New 2012 Rules, New 2012 Primary Calendar

The following is a look at the calendar with Iowa, New Hampshire, Nevada and South Carolina placed where the national parties have specified and when contests in the remaining primary states are scheduled according to state law. For a glimpse at what the 2012 presidential primary calendar looks like currently, click here.

No, nothing is official and nothing will be regarding the 2012 presidential nomination rules until August. However, let's assume for a moment that the rules as currently proposed in both parties will be adopted. That means that Iowa, New Hampshire, Nevada and South Carolina can hold contests in February while the remaining states and territories have to carve out a space between the first Tuesday in March and the first Tuesday in June. The scuttlebutt from New Hampshire -- at least following the Republican Temporary Delegate Selection Committee recommendations -- has been that, under that scenario, Iowa would hold its caucuses on the first Monday in February followed by the New Hampshire primary eight days later. Nevada and South Carolina would hold their events at least a week later. Then, once March 7 hits, all the remaining states would be free to schedule their delegate selection events.

Yes FHQ, but how would the calendar look? I'm glad you asked.

2012 Presidential Primary Calendar (under proposed new rules--pre-sanction)

Tuesday, January 31
: Florida

Monday, February 6: Iowa caucuses

Tuesday, February 7 (Super Tuesday): Alabama, California, Connecticut, Delaware, Georgia, Missouri, New Jersey, New York, Oklahoma, Tennessee and Utah

Saturday, February 11: Louisiana

Tuesday, February 14: New Hampshire, Maryland, Virginia

Tuesday, February 21: Nevada caucuses, South Carolina Republican primary, Hawaii Republican caucuses, Wisconsin

Tuesday, February 28: Arizona**, Michigan***

Tuesday, March 6: Massachusetts***, Ohio, Rhode Island, Texas and Vermont

Tuesday, March 13: Mississippi

Tuesday, March 20: Colorado caucuses****, Illinois

Tuesday, April 24: Pennsylvania

Tuesday, May 8: Indiana, North Carolina and West Virginia

Tuesday, May 15: Nebraska, Oregon

Tuesday, May 22: Arkansas, Idaho, Kentucky

Tuesday, June 5: Montana, New Mexico***** and South Dakota

*New Hampshire law calls for the Granite state to hold a primary on the second Tuesday of March or seven days prior to any other similar election, whichever is earlier. Florida is first now, so New Hampshire would be a week earlier at the latest. Traditionally, Iowa has gone on the Monday a week prior to New Hampshire. For the time being we'll wedge Nevada and South Carolina in on the Saturday between New Hampshire and Florida, but these are just guesses at the moment. Any rogue states could cause a shift.

SOURCE DATA:

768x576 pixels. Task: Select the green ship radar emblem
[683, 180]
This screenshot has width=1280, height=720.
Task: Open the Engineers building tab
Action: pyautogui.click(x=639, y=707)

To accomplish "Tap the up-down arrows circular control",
--
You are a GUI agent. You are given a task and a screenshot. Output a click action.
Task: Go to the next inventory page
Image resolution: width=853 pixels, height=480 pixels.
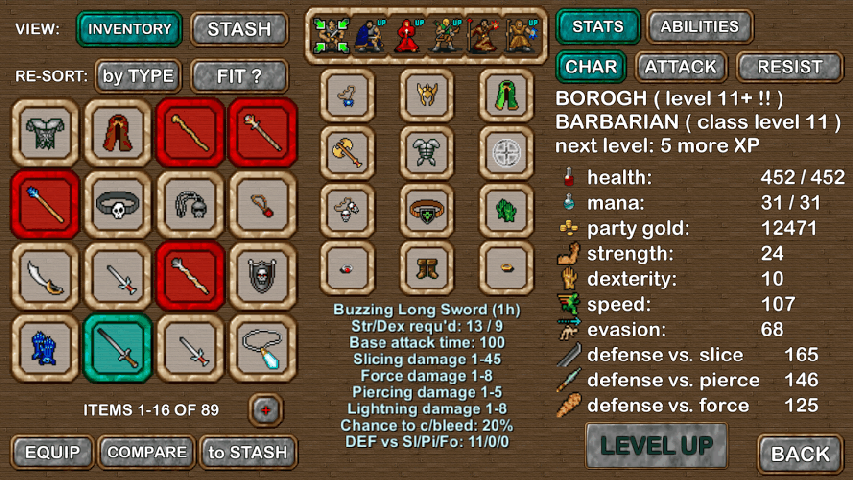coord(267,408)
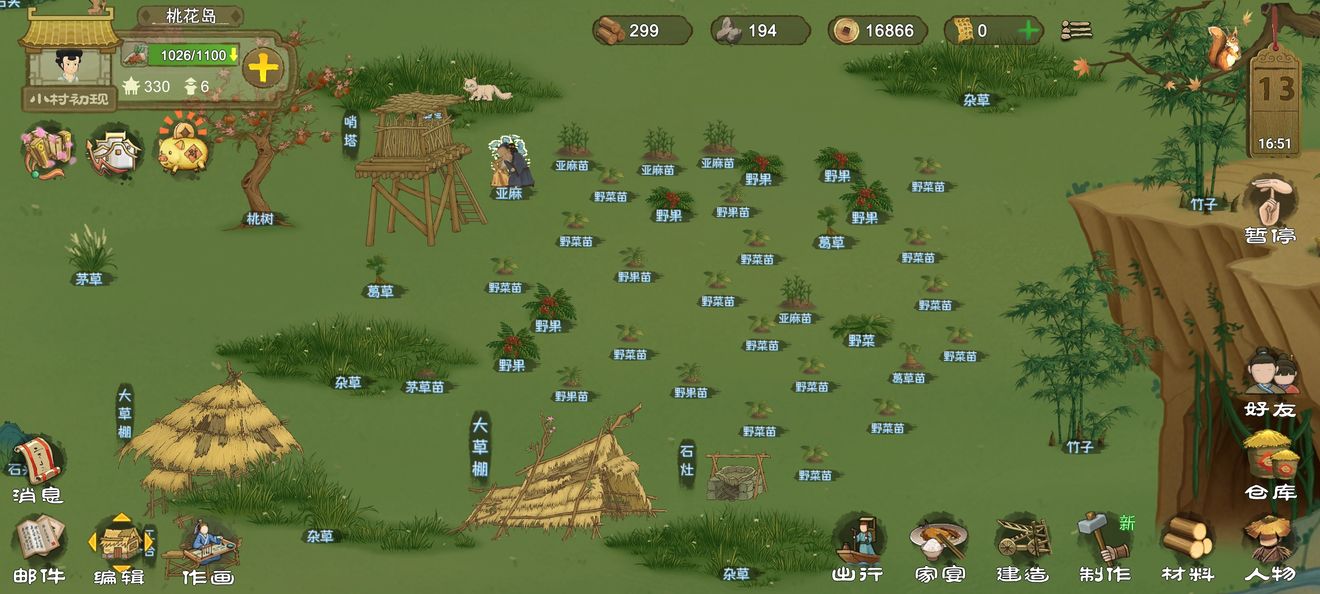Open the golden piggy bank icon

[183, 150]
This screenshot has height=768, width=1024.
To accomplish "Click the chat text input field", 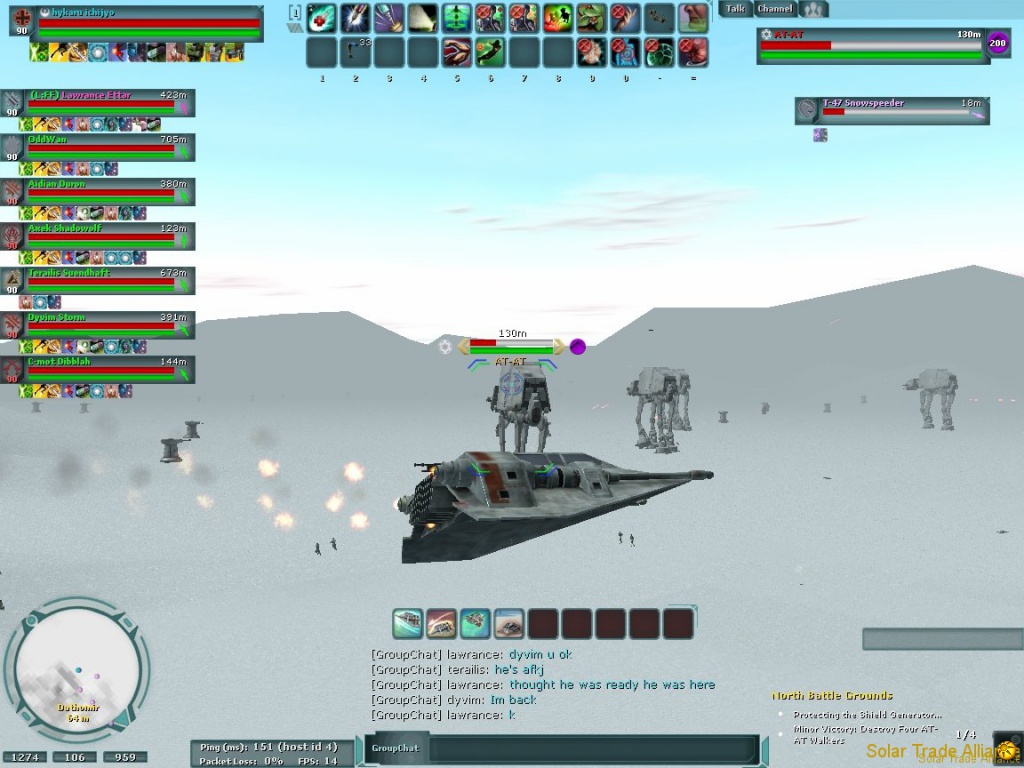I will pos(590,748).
--
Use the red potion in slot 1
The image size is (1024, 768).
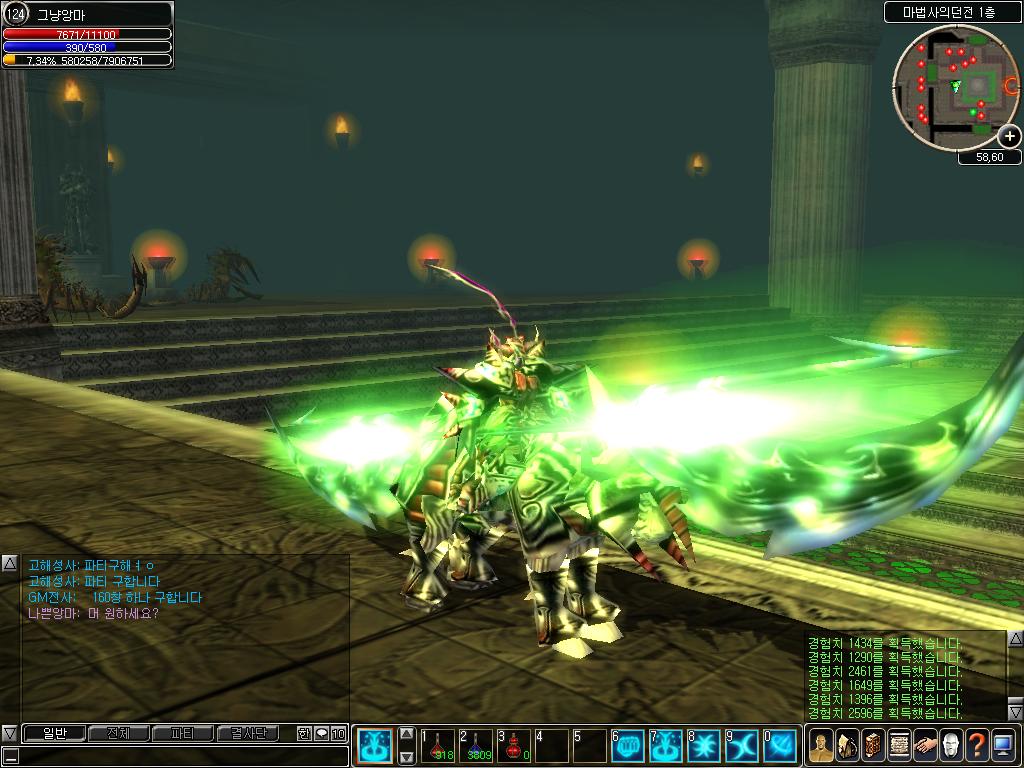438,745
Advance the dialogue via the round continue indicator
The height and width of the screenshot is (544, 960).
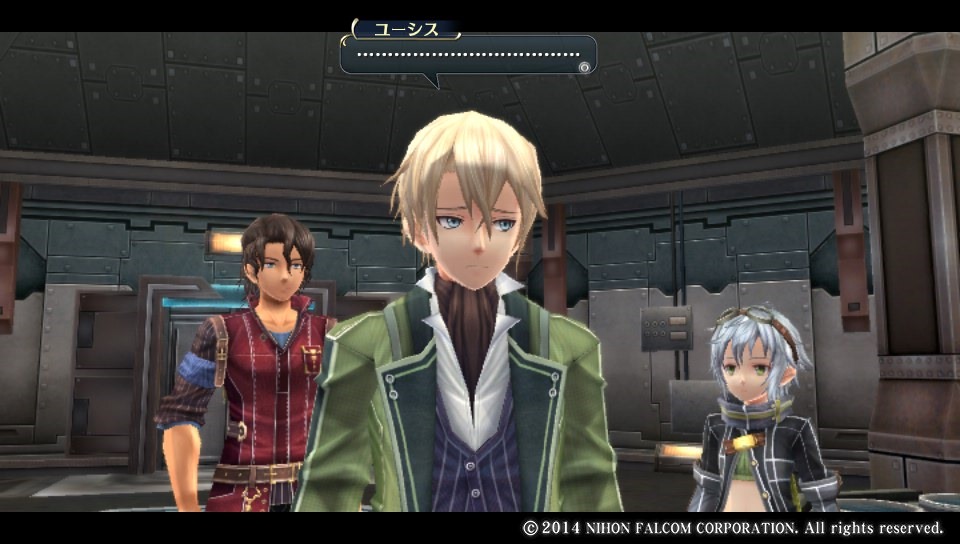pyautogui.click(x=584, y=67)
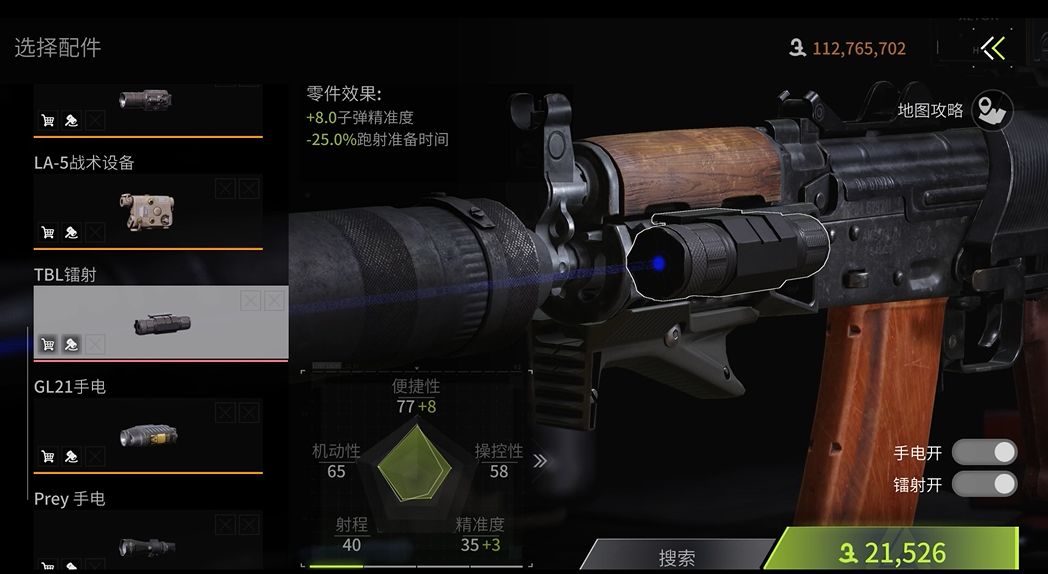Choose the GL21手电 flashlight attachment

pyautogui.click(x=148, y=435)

WHAT IS ASKED:
#1 In the primary calendar, on what date is Pennsylvania's contest scheduled?
#2 Recast the stretch of the entries from the line containing "Advance the dialogue" through the line containing "pyautogui.click(x=148, y=435)" as a numbered list, skipping blank lines and leaving the pictures out.

RESPONSE LIST:
#1 Tuesday, April 24

#2
1. Advance the dialogue via the round continue indicator
2. The height and width of the screenshot is (544, 960).
3. pyautogui.click(x=584, y=67)
4. Choose the GL21手电 flashlight attachment
5. pyautogui.click(x=148, y=435)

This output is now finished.